Problem description —
Beginning with the line that holds "Viewport: 880px width, 490px height.", copy each line exactly through the end of the entries, but leave the pictures out.

Record extracts —

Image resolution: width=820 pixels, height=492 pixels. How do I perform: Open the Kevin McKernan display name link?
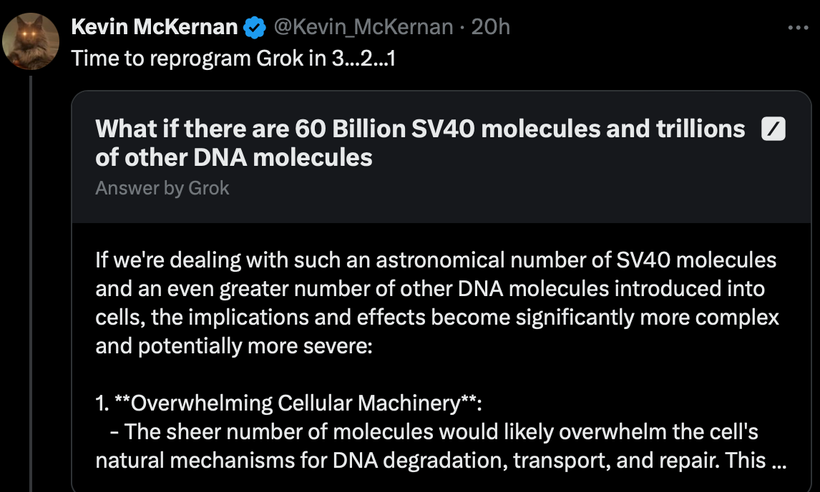coord(154,27)
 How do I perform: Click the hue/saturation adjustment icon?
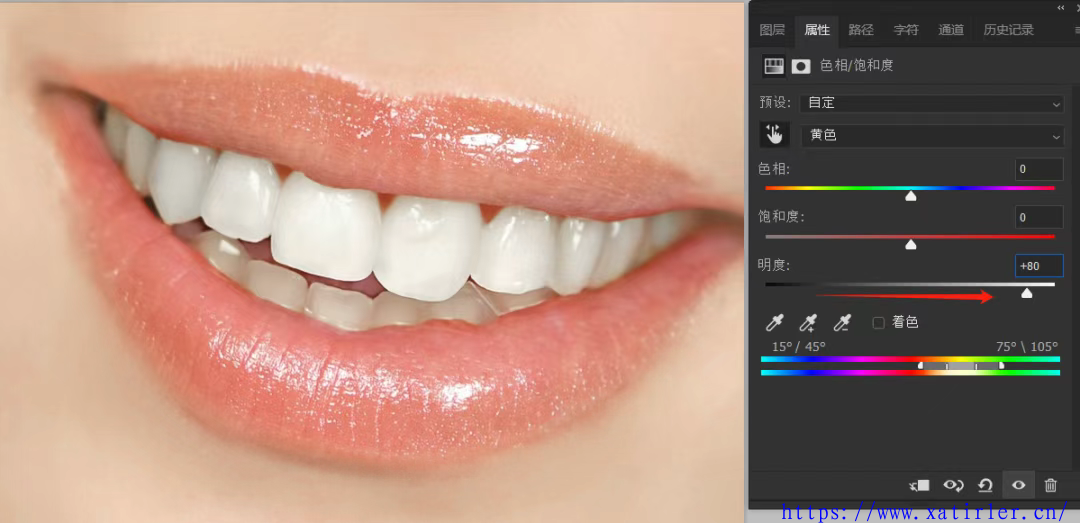774,66
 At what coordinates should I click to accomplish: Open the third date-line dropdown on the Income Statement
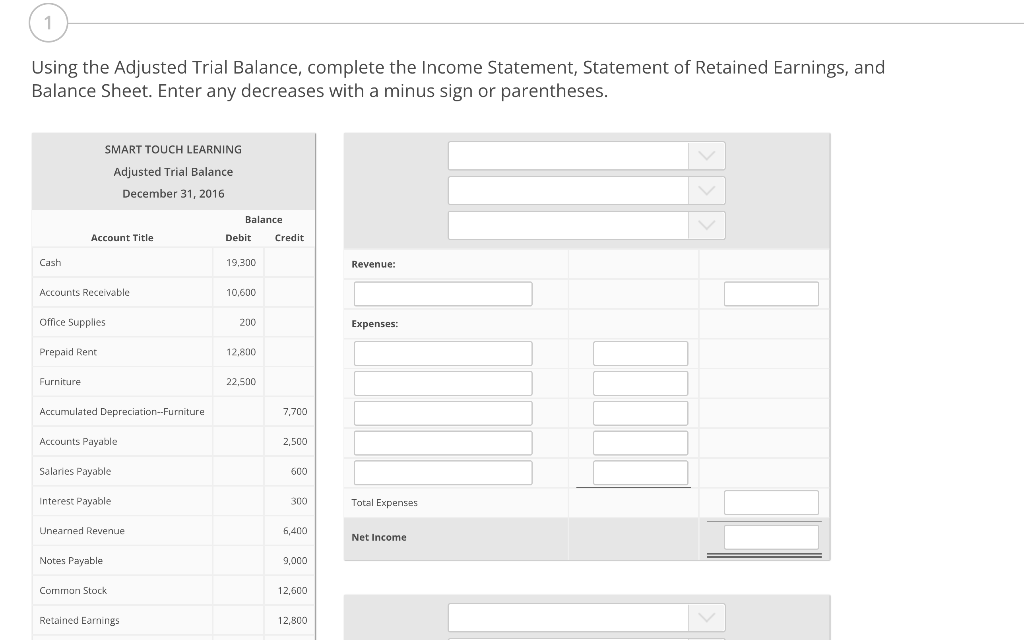click(x=586, y=225)
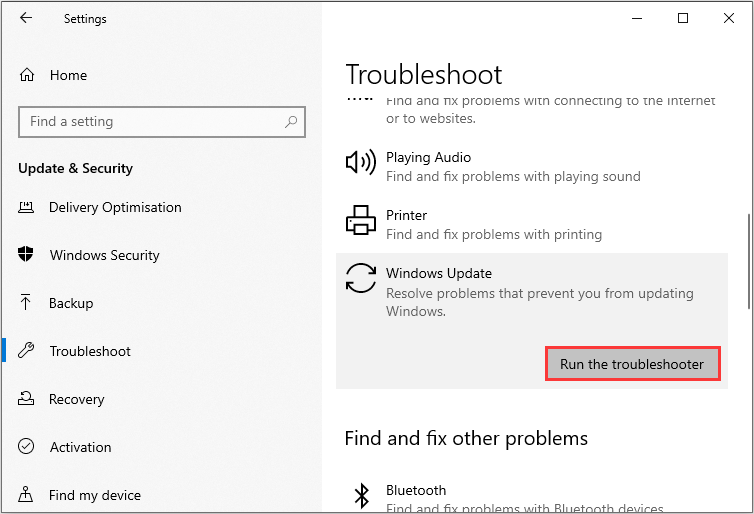
Task: Click the Delivery Optimisation icon
Action: pos(27,207)
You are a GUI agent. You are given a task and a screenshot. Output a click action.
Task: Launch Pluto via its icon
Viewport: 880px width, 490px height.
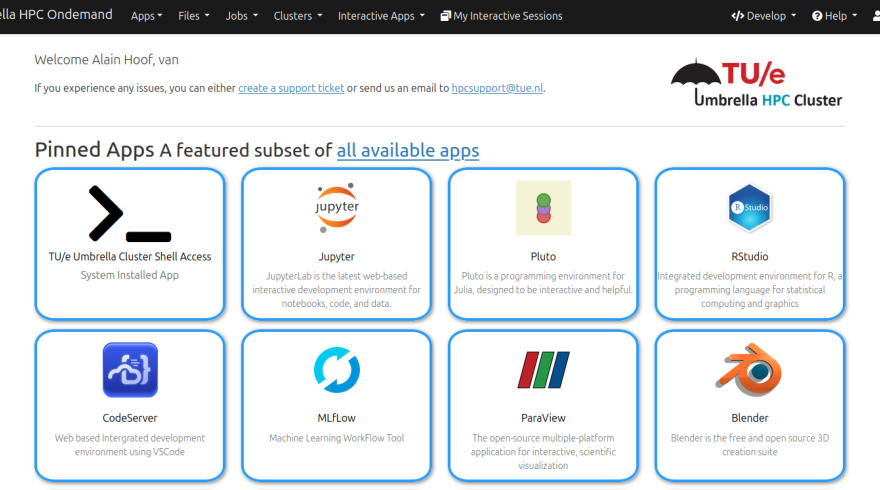coord(543,208)
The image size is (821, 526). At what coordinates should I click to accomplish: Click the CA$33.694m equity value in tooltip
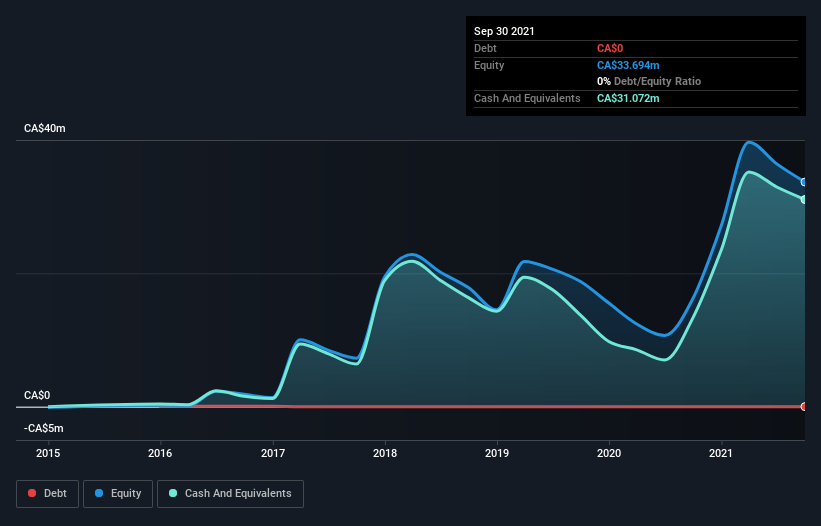pyautogui.click(x=628, y=65)
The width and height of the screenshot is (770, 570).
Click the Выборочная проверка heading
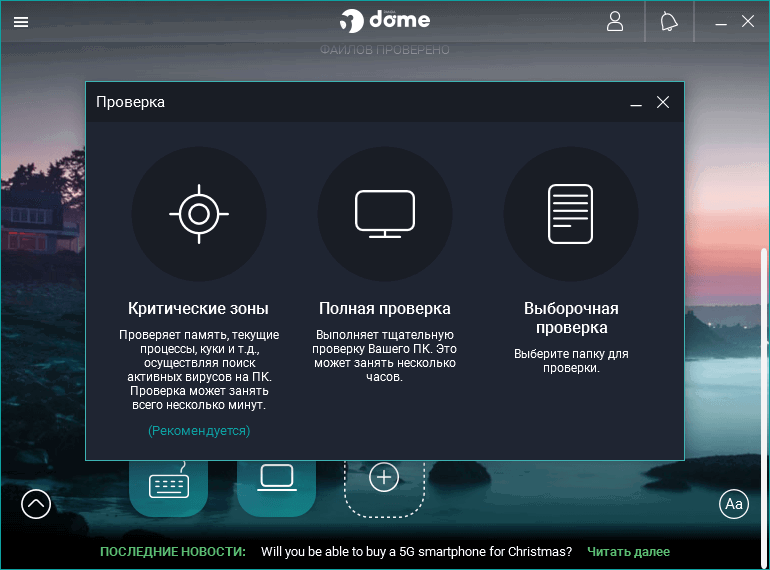(x=571, y=318)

Expected output —
Viewport: 880px width, 490px height.
coord(543,208)
The image size is (821, 526). At what coordinates should I click to accomplish: Click the CA$33.694m equity value in tooltip
pyautogui.click(x=628, y=65)
The width and height of the screenshot is (770, 570).
Click the Выборочная проверка heading
(x=571, y=318)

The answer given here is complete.